To further help with the fight against book bans, they’ve also established “BPL’s Intellectual Freedom Teen Council, to help one another with information and resources to fight censorship, book recommendations and the defense of freedom to read.” While the majority of its members are from New York, teenagers from around the country can join in meetings via Zoom.
“The initiative was conceived in response to an increasingly coordinated and effective effort to remove books from library shelves around the country,” says Bodenheimer. “Limiting access or providing one-sided information is a threat to democracy itself and we cannot sit idly by while books rejected by a few are removed from the library shelves for all.”
In addition to national programs, there are organizations working at the state and local levels to combat book bans in their area. On November 4, 2021, a group of librarians in Texas organized a Twitter takeover of #Txlege — Texas’s official hashtag for their state legislature — with their own, #FReadom. They invited families, authors, librarians, teachers, students and parents to come together to share and highlight the diverse books that bring them joy and bring the support of readers to the attention of the Texas Legislation.
Since then, they run monthly campaigns to support the freedom of reading and resources for those interested in getting involved with the cause. From templates and sample emails/letter to how-to guides on starting local support groups to resources for librarians, this group actively works towards providing support to students, authors, librarians and anyone else affected by book bans.

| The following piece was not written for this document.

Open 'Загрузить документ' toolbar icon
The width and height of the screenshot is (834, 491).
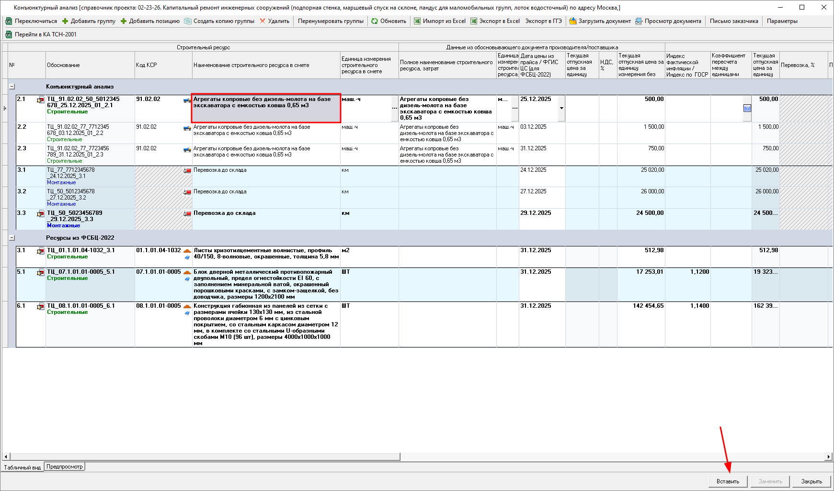pyautogui.click(x=572, y=21)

While a lot of these organizations offer resources for those affected by book bans and ways to support the cause, EveryLibrary, a non-profit and the first and only national political action committee for libraries, is doing something a little different. In April, they launched the Banned Book Store, a place where people can buy banned books. All books in the online store have been a target of bans or censorship attempts in schools across the country. Books are constantly being added to the website and all the proceeds go towards EveryLibrary and their work against book bans across the country, and to helping libraries secure the funding they need to support their communities.
- Large publishers & donations
Many large publishers have shown their opposition to book bans by donating, and you can follow in their footsteps. Penguin Random House made a $100,000 donation to PEN America, an organization that has been dedicated to ensuring that people everywhere have the freedom to create and consume literature. They made this donation on PEN America’s centennial anniversary as a way to “safeguard free speech and banned books,” with plans to increase financial support over the next five years.
Hachette Book Publishing also made donations to PEN America, the Authors Guild, and the National Coalition Against Censorship, to support the fight against book bans and to protect writers against censorship. Hachette, along with Macmillan Publishers and Scholastic, has partnered with the New York Public Library to provide access to a selection of commonly banned books through the library’s online reading platform.
People around the world can support the fight against book bans in multiple ways. Like some of the Big Five publishers, they can offer financial support by donating to the organizations listed above, or other local or national organizations. You can find PEN America, the Authors Guild, and the National Coalition Against Censorship donation pages on their respective websites.
While all of these are great ways to help combat book bans, the simplest way to effect real change is to get organized and get involved. Speaking out about books that are being banned, and acknowledging and noticing books that are being challenged can go a long way in helping the cause and ensuring that those who are being affected by it are being heard and supported.